What you are asked to do » Rewrite the material below as a numbered list, leaving out any blank lines.

Provided records »
#####

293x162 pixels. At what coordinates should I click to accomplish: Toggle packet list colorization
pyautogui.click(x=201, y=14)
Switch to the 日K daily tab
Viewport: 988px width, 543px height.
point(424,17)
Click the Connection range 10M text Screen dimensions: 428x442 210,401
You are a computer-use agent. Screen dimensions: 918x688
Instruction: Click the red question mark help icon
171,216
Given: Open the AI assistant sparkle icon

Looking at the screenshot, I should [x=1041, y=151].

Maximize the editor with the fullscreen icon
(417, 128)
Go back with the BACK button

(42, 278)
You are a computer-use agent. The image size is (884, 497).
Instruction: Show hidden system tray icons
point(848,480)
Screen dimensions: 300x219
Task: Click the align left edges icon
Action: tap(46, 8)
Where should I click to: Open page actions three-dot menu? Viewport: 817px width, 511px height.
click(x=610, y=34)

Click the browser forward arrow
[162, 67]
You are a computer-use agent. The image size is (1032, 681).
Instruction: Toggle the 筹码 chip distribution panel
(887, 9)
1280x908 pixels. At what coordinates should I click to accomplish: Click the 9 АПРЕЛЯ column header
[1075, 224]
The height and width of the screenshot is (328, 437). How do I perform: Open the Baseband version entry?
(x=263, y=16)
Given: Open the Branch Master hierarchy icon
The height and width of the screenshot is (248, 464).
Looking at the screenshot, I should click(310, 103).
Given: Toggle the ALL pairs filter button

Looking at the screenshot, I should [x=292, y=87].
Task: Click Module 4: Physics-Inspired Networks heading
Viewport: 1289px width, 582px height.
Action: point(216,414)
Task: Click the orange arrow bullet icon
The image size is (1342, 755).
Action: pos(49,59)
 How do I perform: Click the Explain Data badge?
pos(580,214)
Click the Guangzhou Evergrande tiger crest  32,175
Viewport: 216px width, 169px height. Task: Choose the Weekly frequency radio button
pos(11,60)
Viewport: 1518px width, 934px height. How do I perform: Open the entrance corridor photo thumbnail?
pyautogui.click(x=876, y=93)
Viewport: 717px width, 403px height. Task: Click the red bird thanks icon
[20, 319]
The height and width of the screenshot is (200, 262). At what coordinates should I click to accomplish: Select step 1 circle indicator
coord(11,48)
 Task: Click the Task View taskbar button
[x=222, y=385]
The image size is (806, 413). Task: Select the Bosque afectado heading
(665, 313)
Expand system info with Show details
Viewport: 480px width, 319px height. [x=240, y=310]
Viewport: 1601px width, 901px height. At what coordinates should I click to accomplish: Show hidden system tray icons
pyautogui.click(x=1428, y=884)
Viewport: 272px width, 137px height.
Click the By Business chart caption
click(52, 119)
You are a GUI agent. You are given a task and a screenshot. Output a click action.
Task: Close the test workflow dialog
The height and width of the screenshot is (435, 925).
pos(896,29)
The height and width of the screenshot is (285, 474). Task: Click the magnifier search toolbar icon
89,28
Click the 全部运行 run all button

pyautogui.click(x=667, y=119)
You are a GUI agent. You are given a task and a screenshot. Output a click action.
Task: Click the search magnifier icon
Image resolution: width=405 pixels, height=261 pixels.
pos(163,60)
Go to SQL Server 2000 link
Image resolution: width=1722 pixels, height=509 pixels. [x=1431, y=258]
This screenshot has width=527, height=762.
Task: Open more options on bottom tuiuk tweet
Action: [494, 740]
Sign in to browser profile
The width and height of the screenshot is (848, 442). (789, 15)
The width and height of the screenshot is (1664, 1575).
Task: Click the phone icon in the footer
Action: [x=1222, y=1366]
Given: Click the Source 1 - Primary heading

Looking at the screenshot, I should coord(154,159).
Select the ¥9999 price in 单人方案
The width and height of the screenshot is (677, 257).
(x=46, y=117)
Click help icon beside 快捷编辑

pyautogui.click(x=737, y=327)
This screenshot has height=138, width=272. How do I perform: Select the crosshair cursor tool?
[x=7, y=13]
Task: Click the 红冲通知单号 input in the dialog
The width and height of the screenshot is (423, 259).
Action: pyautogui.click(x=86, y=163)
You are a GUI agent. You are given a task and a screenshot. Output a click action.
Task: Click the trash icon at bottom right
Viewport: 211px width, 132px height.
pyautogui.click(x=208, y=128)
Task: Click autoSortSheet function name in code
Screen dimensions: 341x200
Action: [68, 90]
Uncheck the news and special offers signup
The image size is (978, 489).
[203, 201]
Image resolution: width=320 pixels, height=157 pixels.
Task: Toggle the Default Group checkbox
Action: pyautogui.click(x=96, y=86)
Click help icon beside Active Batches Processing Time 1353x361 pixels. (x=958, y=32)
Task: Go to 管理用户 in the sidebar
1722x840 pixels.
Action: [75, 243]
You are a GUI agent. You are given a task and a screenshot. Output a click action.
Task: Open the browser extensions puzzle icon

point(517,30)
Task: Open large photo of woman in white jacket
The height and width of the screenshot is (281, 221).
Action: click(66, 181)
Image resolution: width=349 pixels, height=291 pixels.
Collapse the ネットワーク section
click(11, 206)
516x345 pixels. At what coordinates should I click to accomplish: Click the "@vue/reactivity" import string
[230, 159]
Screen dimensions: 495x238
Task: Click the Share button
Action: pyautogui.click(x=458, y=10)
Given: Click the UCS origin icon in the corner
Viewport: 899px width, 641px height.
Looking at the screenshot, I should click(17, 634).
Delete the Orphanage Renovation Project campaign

#####

Response »
1. 293x162 pixels. At what coordinates should I click to accomplish: Toggle packet list colorization
2. pyautogui.click(x=201, y=14)
3. Switch to the 日K daily tab
4. Viewport: 988px width, 543px height.
5. point(424,17)
6. Click the Connection range 10M text Screen dimensions: 428x442 210,401
7. You are a computer-use agent. Screen dimensions: 918x688
8. Instruction: Click the red question mark help icon
9. 171,216
10. Given: Open the AI assistant sparkle icon
11. Looking at the screenshot, I should [x=1041, y=151].
12. Maximize the editor with the fullscreen icon
13. (417, 128)
14. Go back with the BACK button
15. (42, 278)
16. You are a computer-use agent. The image size is (884, 497).
17. Instruction: Show hidden system tray icons
18. point(848,480)
19. Screen dimensions: 300x219
20. Task: Click the align left edges icon
21. Action: tap(46, 8)
22. Where should I click to: Open page actions three-dot menu? Viewport: 817px width, 511px height.
23. click(x=610, y=34)
24. Click the browser forward arrow
25. [162, 67]
26. You are a computer-use agent. The image size is (1032, 681).
27. Instruction: Toggle the 筹码 chip distribution panel
28. (887, 9)
29. 1280x908 pixels. At what coordinates should I click to accomplish: Click the 9 АПРЕЛЯ column header
30. [1075, 224]
31. The height and width of the screenshot is (328, 437). How do I perform: Open the Baseband version entry?
32. (x=263, y=16)
33. Given: Open the Branch Master hierarchy icon
34. The height and width of the screenshot is (248, 464).
35. Looking at the screenshot, I should click(310, 103).
36. Given: Toggle the ALL pairs filter button
37. Looking at the screenshot, I should [x=292, y=87].
38. Task: Click Module 4: Physics-Inspired Networks heading
39. Viewport: 1289px width, 582px height.
40. Action: point(216,414)
41. Task: Click the orange arrow bullet icon
42. The image size is (1342, 755).
43. Action: pos(49,59)
44.  How do I perform: Click the Explain Data badge?
45. pos(580,214)
46. Click the Guangzhou Evergrande tiger crest  32,175
47. Viewport: 216px width, 169px height. Task: Choose the Weekly frequency radio button
48. pos(11,60)
49. Viewport: 1518px width, 934px height. How do I perform: Open the entrance corridor photo thumbnail?
50. pyautogui.click(x=876, y=93)
51. Viewport: 717px width, 403px height. Task: Click the red bird thanks icon
52. [20, 319]
53. The height and width of the screenshot is (200, 262). At what coordinates should I click to accomplish: Select step 1 circle indicator
54. coord(11,48)
55.  Task: Click the Task View taskbar button
56. [x=222, y=385]
57. The image size is (806, 413). Task: Select the Bosque afectado heading
58. (665, 313)
59. Expand system info with Show details
60. Viewport: 480px width, 319px height. [x=240, y=310]
61. Viewport: 1601px width, 901px height. At what coordinates should I click to accomplish: Show hidden system tray icons
62. pyautogui.click(x=1428, y=884)
63. Viewport: 272px width, 137px height.
64. Click the By Business chart caption
65. click(52, 119)
66. You are a GUI agent. You are given a task and a screenshot. Output a click action.
67. Task: Close the test workflow dialog
68. The height and width of the screenshot is (435, 925).
69. pos(896,29)
70. The height and width of the screenshot is (285, 474). Task: Click the magnifier search toolbar icon
71. 89,28
72. Click the 全部运行 run all button
73. pyautogui.click(x=667, y=119)
74. You are a GUI agent. You are given a task and a screenshot. Output a click action.
75. Task: Click the search magnifier icon
76. Image resolution: width=405 pixels, height=261 pixels.
77. pos(163,60)
78. Go to SQL Server 2000 link
79. Image resolution: width=1722 pixels, height=509 pixels. [x=1431, y=258]
80. This screenshot has width=527, height=762.
81. Task: Open more options on bottom tuiuk tweet
82. Action: [494, 740]
83. Sign in to browser profile
84. The width and height of the screenshot is (848, 442). (789, 15)
85. The width and height of the screenshot is (1664, 1575).
86. Task: Click the phone icon in the footer
87. Action: [x=1222, y=1366]
88. Given: Click the Source 1 - Primary heading
89. Looking at the screenshot, I should coord(154,159).
90. Select the ¥9999 price in 单人方案
91. The width and height of the screenshot is (677, 257).
92. (x=46, y=117)
93. Click help icon beside 快捷编辑
94. pyautogui.click(x=737, y=327)
95. This screenshot has height=138, width=272. How do I perform: Select the crosshair cursor tool?
96. [x=7, y=13]
97. Task: Click the 红冲通知单号 input in the dialog
98. The width and height of the screenshot is (423, 259).
99. Action: pyautogui.click(x=86, y=163)
100. You are a GUI agent. You are given a task and a screenshot. Output a click action.
101. Task: Click the trash icon at bottom right
102. Viewport: 211px width, 132px height.
103. pyautogui.click(x=208, y=128)
104. Task: Click autoSortSheet function name in code
105. Screen dimensions: 341x200
106. Action: [68, 90]
107. Uncheck the news and special offers signup
108. The image size is (978, 489).
109. [203, 201]
110. Image resolution: width=320 pixels, height=157 pixels.
111. Task: Toggle the Default Group checkbox
112. Action: pyautogui.click(x=96, y=86)
113. Click help icon beside Active Batches Processing Time 1353x361 pixels. (x=958, y=32)
114. Task: Go to 管理用户 in the sidebar
115. 1722x840 pixels.
116. Action: [75, 243]
117. You are a GUI agent. You are given a task and a screenshot. Output a click action.
118. Task: Open the browser extensions puzzle icon
119. point(517,30)
120. Task: Open large photo of woman in white jacket
121. The height and width of the screenshot is (281, 221).
122. Action: click(66, 181)
123. Image resolution: width=349 pixels, height=291 pixels.
124. Collapse the ネットワーク section
125. click(11, 206)
126. 516x345 pixels. At what coordinates should I click to accomplish: Click the "@vue/reactivity" import string
127. [230, 159]
128. Screen dimensions: 495x238
129. Task: Click the Share button
130. Action: pyautogui.click(x=458, y=10)
131. Given: Click the UCS origin icon in the corner
132. Viewport: 899px width, 641px height.
133. Looking at the screenshot, I should click(17, 634).
134. Delete the Orphanage Renovation Project campaign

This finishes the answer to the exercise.